* INPUT MATERIAL *

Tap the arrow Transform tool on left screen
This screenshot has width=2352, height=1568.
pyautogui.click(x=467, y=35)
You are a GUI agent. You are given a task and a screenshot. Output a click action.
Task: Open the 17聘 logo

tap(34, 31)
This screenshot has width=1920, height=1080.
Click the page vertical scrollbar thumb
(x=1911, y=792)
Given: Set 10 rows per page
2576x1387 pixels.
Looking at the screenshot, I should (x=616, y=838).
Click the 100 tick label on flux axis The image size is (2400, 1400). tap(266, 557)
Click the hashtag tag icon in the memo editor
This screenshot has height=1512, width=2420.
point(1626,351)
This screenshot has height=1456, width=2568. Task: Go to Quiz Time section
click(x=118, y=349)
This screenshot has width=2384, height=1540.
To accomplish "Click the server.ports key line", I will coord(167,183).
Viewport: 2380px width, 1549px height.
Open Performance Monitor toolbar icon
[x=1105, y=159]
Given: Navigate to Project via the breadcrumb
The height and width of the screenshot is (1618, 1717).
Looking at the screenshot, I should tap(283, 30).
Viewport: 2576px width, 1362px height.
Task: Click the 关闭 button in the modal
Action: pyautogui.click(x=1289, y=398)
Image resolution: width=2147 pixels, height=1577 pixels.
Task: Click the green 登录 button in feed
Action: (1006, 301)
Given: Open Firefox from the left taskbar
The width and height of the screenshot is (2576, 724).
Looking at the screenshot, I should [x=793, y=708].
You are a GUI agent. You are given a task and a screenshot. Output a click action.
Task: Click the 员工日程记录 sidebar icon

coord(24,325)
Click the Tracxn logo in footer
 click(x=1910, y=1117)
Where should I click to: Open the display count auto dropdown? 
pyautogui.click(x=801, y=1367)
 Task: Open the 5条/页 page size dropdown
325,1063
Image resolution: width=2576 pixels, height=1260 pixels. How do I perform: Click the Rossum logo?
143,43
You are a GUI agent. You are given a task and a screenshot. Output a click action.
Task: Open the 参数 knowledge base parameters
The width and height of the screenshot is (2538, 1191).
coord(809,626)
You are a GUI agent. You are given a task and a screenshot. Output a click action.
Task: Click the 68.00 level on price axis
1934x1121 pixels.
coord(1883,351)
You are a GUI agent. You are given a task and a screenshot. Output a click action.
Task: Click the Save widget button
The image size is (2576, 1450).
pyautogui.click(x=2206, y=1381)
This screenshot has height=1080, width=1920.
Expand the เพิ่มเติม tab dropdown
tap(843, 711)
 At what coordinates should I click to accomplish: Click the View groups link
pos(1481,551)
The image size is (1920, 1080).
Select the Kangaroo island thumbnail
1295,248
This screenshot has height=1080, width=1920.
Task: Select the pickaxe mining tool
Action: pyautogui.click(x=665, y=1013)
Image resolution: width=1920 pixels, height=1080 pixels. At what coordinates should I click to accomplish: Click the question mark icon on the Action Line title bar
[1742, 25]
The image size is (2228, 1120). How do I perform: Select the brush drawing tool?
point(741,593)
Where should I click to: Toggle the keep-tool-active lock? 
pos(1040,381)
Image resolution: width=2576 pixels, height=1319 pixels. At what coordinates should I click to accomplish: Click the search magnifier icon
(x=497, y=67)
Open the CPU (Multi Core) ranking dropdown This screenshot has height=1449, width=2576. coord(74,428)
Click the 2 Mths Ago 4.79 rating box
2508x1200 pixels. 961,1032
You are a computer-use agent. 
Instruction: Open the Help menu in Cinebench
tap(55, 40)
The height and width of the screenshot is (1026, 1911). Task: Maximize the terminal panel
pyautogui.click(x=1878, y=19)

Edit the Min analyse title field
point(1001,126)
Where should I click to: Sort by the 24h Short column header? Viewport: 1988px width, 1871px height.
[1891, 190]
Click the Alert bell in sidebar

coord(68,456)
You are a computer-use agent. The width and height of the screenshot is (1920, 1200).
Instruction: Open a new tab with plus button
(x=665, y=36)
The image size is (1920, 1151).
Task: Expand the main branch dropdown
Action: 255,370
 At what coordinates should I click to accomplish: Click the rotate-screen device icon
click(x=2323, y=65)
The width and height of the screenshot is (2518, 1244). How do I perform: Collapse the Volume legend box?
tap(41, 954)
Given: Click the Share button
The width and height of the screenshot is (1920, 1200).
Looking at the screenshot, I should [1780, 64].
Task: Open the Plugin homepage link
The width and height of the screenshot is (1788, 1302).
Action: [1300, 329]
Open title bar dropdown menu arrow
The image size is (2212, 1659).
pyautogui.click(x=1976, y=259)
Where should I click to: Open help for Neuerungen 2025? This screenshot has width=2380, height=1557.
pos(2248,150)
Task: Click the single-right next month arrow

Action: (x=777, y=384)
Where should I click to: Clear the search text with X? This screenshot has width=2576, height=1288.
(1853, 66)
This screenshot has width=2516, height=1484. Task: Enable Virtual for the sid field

* WHAT TO WORK ON *
Each record above has to be repeated word for word.

* SOLUTION FOR THIS EXERCISE *
Tap the arrow Transform tool on left screen
This screenshot has width=2352, height=1568.
pyautogui.click(x=467, y=35)
You are a GUI agent. You are given a task and a screenshot. Output a click action.
Task: Open the 17聘 logo

tap(34, 31)
This screenshot has width=1920, height=1080.
Click the page vertical scrollbar thumb
(x=1911, y=792)
Given: Set 10 rows per page
2576x1387 pixels.
Looking at the screenshot, I should (x=616, y=838).
Click the 100 tick label on flux axis The image size is (2400, 1400). tap(266, 557)
Click the hashtag tag icon in the memo editor
This screenshot has height=1512, width=2420.
point(1626,351)
This screenshot has height=1456, width=2568. Task: Go to Quiz Time section
click(x=118, y=349)
This screenshot has width=2384, height=1540.
To accomplish "Click the server.ports key line", I will coord(167,183).
Viewport: 2380px width, 1549px height.
Open Performance Monitor toolbar icon
[x=1105, y=159]
Given: Navigate to Project via the breadcrumb
The height and width of the screenshot is (1618, 1717).
Looking at the screenshot, I should tap(283, 30).
Viewport: 2576px width, 1362px height.
Task: Click the 关闭 button in the modal
Action: pyautogui.click(x=1289, y=398)
Image resolution: width=2147 pixels, height=1577 pixels.
Task: Click the green 登录 button in feed
Action: (1006, 301)
Given: Open Firefox from the left taskbar
The width and height of the screenshot is (2576, 724).
Looking at the screenshot, I should [x=793, y=708].
You are a GUI agent. You are given a task and a screenshot. Output a click action.
Task: Click the 员工日程记录 sidebar icon

coord(24,325)
Click the Tracxn logo in footer
 click(x=1910, y=1117)
Where should I click to: Open the display count auto dropdown? 
pyautogui.click(x=801, y=1367)
 Task: Open the 5条/页 page size dropdown
325,1063
Image resolution: width=2576 pixels, height=1260 pixels. How do I perform: Click the Rossum logo?
143,43
You are a GUI agent. You are given a task and a screenshot. Output a click action.
Task: Open the 参数 knowledge base parameters
The width and height of the screenshot is (2538, 1191).
coord(809,626)
You are a GUI agent. You are given a task and a screenshot. Output a click action.
Task: Click the 68.00 level on price axis
1934x1121 pixels.
coord(1883,351)
You are a GUI agent. You are given a task and a screenshot. Output a click action.
Task: Click the Save widget button
The image size is (2576, 1450).
pyautogui.click(x=2206, y=1381)
This screenshot has height=1080, width=1920.
Expand the เพิ่มเติม tab dropdown
tap(843, 711)
 At what coordinates should I click to accomplish: Click the View groups link
pos(1481,551)
The image size is (1920, 1080).
Select the Kangaroo island thumbnail
1295,248
This screenshot has height=1080, width=1920.
Task: Select the pickaxe mining tool
Action: pyautogui.click(x=665, y=1013)
Image resolution: width=1920 pixels, height=1080 pixels. At what coordinates should I click to accomplish: Click the question mark icon on the Action Line title bar
[1742, 25]
The image size is (2228, 1120). How do I perform: Select the brush drawing tool?
point(741,593)
Where should I click to: Toggle the keep-tool-active lock? 
pos(1040,381)
Image resolution: width=2576 pixels, height=1319 pixels. At what coordinates should I click to accomplish: Click the search magnifier icon
(x=497, y=67)
Open the CPU (Multi Core) ranking dropdown This screenshot has height=1449, width=2576. coord(74,428)
Click the 2 Mths Ago 4.79 rating box
2508x1200 pixels. 961,1032
You are a computer-use agent. 
Instruction: Open the Help menu in Cinebench
tap(55, 40)
The height and width of the screenshot is (1026, 1911). Task: Maximize the terminal panel
pyautogui.click(x=1878, y=19)

Edit the Min analyse title field
point(1001,126)
Where should I click to: Sort by the 24h Short column header? Viewport: 1988px width, 1871px height.
[1891, 190]
Click the Alert bell in sidebar

coord(68,456)
You are a computer-use agent. The width and height of the screenshot is (1920, 1200).
Instruction: Open a new tab with plus button
(x=665, y=36)
The image size is (1920, 1151).
Task: Expand the main branch dropdown
Action: 255,370
 At what coordinates should I click to accomplish: Click the rotate-screen device icon
click(x=2323, y=65)
The width and height of the screenshot is (2518, 1244). How do I perform: Collapse the Volume legend box?
tap(41, 954)
Given: Click the Share button
The width and height of the screenshot is (1920, 1200).
Looking at the screenshot, I should [1780, 64].
Task: Open the Plugin homepage link
The width and height of the screenshot is (1788, 1302).
Action: [1300, 329]
Open title bar dropdown menu arrow
The image size is (2212, 1659).
pyautogui.click(x=1976, y=259)
Where should I click to: Open help for Neuerungen 2025? This screenshot has width=2380, height=1557.
pos(2248,150)
Task: Click the single-right next month arrow

Action: (x=777, y=384)
Where should I click to: Clear the search text with X? This screenshot has width=2576, height=1288.
(1853, 66)
This screenshot has width=2516, height=1484. Task: Enable Virtual for the sid field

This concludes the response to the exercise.